Though a stalemate on the federal budget endures in Congress, and the federal government continues to be partially shut down, the Supreme Court began its new term on Oct. 7 by announcing that it had accepted two cases seeking a review of the invalidated Cross State Air Pollution Rule (CSAPR).
The two CSAPR cases, EPA, et al. v. EME Homer City, et al., and American Lung Association, et al v. EME Homer City, et. al., have been consolidated. Arguments for the case have been set for Dec. 10, 2013. In both cases, the Environmental Protection Agency (EPA) has asked the court to review a decision by the D.C. Circuit that vacated the air pollution transport rule.
The EPA and other parties to include the American Lung Association in their petitions for certiorari argued that the D.C. Circuit exceeded its jurisdiction and that the various challenges to CSAPR are foreclosed by prior EPA actions, including the rule-making proceedings and EPA orders finding substantial noncompliance by the relevant states. The government also argues that the federal appeals court’s decision, “if left undisturbed, will gravely undermine the EPA’s enforcement of the Clean Air Act.”
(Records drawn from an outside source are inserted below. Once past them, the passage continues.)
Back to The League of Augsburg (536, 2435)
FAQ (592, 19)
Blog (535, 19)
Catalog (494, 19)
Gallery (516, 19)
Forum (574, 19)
In its Oct. 7 list, the Supreme Court denied hearing in another key power generation case, however. Luminant Generation Co, et al. v. EPA is an appeal by Texas power company Luminant—backed by the Utility Air Regulatory Group (UARG), an unincorporated association of individual electric utility and national industry trade associations—of a June 2013 decision by the 5th Circuit. The company said in documents attached to the case that the federal appellate court “wrongly decided a question of national importance” when it ruled that the EPA could disapprove a Texas state implementation plan (SIP) without having to find any conflict between the SIP and “an applicable requirement” identified in the Clean Air Act. “The action of the Fifth Circuit, allowing EPA to disapprove provisions of the Texas SIP, is being relied upon by the Agency in its proposal to disapprove similar regulatory provisions contained in the SIPs of some 70 percent of the rest of the states,” the UARG said.
The Supreme Court on Oct. 7 did not accept or deny cases involving EPA greenhouse gas regulations.